Исходный текст
..........
А. Куприн. «Олеся». Театр «Приют Комедианта».
Режиссер Николай Дрейден, художник Виктория Богданова

Повесть А. Куприна «Олеся» оказалась невероятно востребована в прошедшем театральном сезоне. В Москве, например, за ее сценическое воплощение взялись сразу два театра: «Табакерка» и «Et cetera». Оба театра доверили постановку «Олеси» женщинам-режиссерам. «Табакерка» сделала ставку на недавнюю выпускницу ГИТИСа Олесю Невмержицкую, которая написала собственную пьесу, соединив текст «Олеси» с купринским же рассказом «Лесная глушь». В «Et cetera» режиссер Галина Полищук фантазирует на тему современности и своевременности текста, переносит его в наши дни, награждая Олесю дредами и выводя на сцену Автора, сидящего за ноутбуком. В конце мая своя «Олеся» появилась и у Петербурга.
..........
Задание 1
Внесите в нумерованный список часть листинга, которая начинается строкой с «Where should I» и заканчивается строкой с «click(x=826, y=120)», включая обе эти строки; пустые строки не включайте.
Текст и листинг между собой никак не связаны.

Набор данных
..........
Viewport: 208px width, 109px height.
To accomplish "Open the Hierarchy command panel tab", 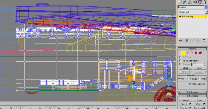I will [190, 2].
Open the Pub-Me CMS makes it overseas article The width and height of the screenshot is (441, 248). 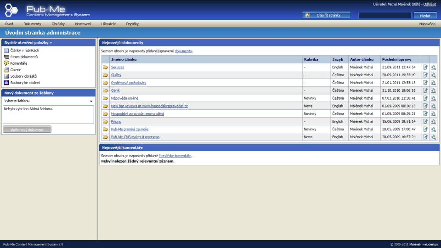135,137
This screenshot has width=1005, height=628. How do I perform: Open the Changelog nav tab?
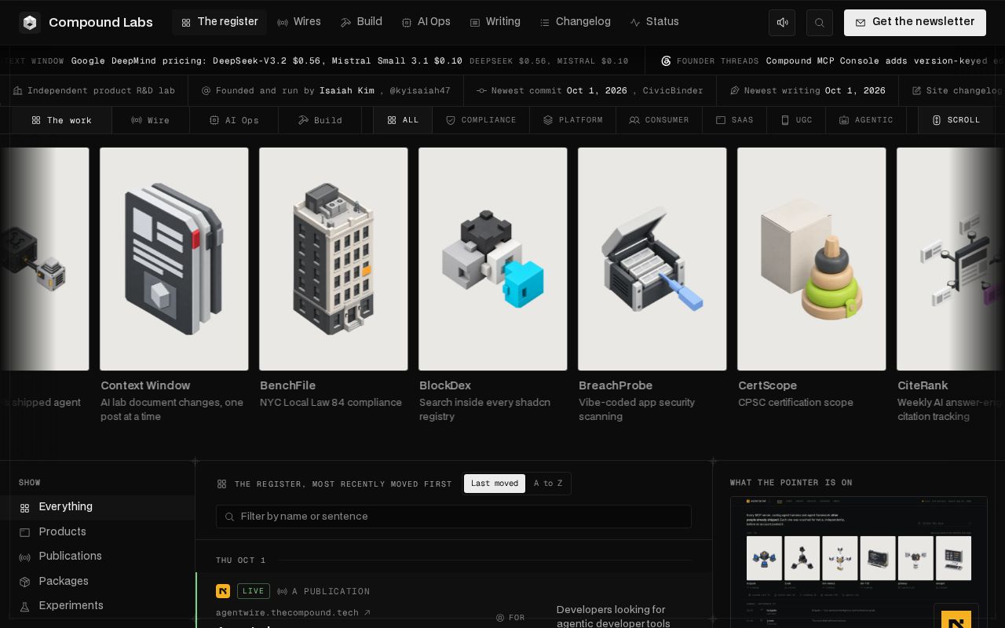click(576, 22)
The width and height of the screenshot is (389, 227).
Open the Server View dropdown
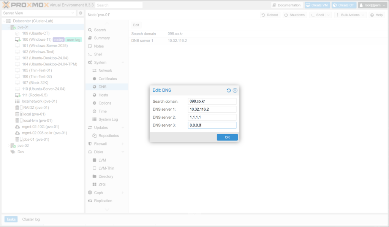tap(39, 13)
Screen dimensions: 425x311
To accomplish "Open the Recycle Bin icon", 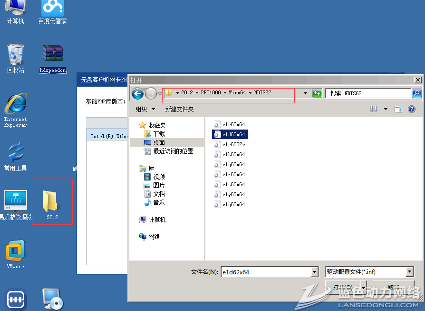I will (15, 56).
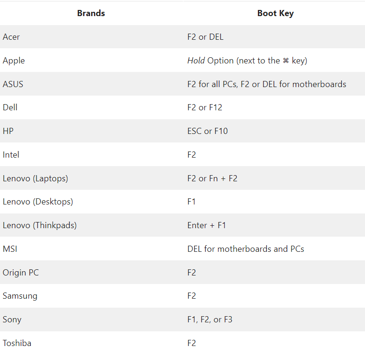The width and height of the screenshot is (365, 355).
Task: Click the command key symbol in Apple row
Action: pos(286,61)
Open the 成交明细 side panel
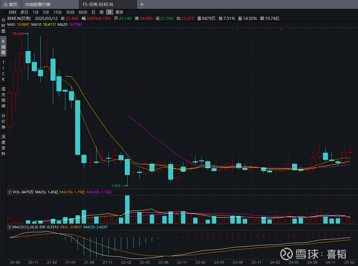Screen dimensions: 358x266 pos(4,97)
..........
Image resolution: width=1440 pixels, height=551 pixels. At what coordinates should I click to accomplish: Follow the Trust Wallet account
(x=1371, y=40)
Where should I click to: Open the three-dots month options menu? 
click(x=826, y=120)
..........
Задание 2
Перепишите часть текста от слов «Повесть А. Куприна» до слов «и у Петербурга.» включительно, заменив «Москве» на «столице».

Ответ 1
1. Where should I click to: Open the three-dots month options menu? 
2. click(x=826, y=120)

Ответ 2
Повесть А. Куприна «Олеся» оказалась невероятно востребована в прошедшем театральном сезоне. В столице, например, за ее сценическое воплощение взялись сразу два театра: «Табакерка» и «Et cetera». Оба театра доверили постановку «Олеси» женщинам-режиссерам. «Табакерка» сделала ставку на недавнюю выпускницу ГИТИСа Олесю Невмержицкую, которая написала собственную пьесу, соединив текст «Олеси» с купринским же рассказом «Лесная глушь». В «Et cetera» режиссер Галина Полищук фантазирует на тему современности и своевременности текста, переносит его в наши дни, награждая Олесю дредами и выводя на сцену Автора, сидящего за ноутбуком. В конце мая своя «Олеся» появилась и у Петербурга.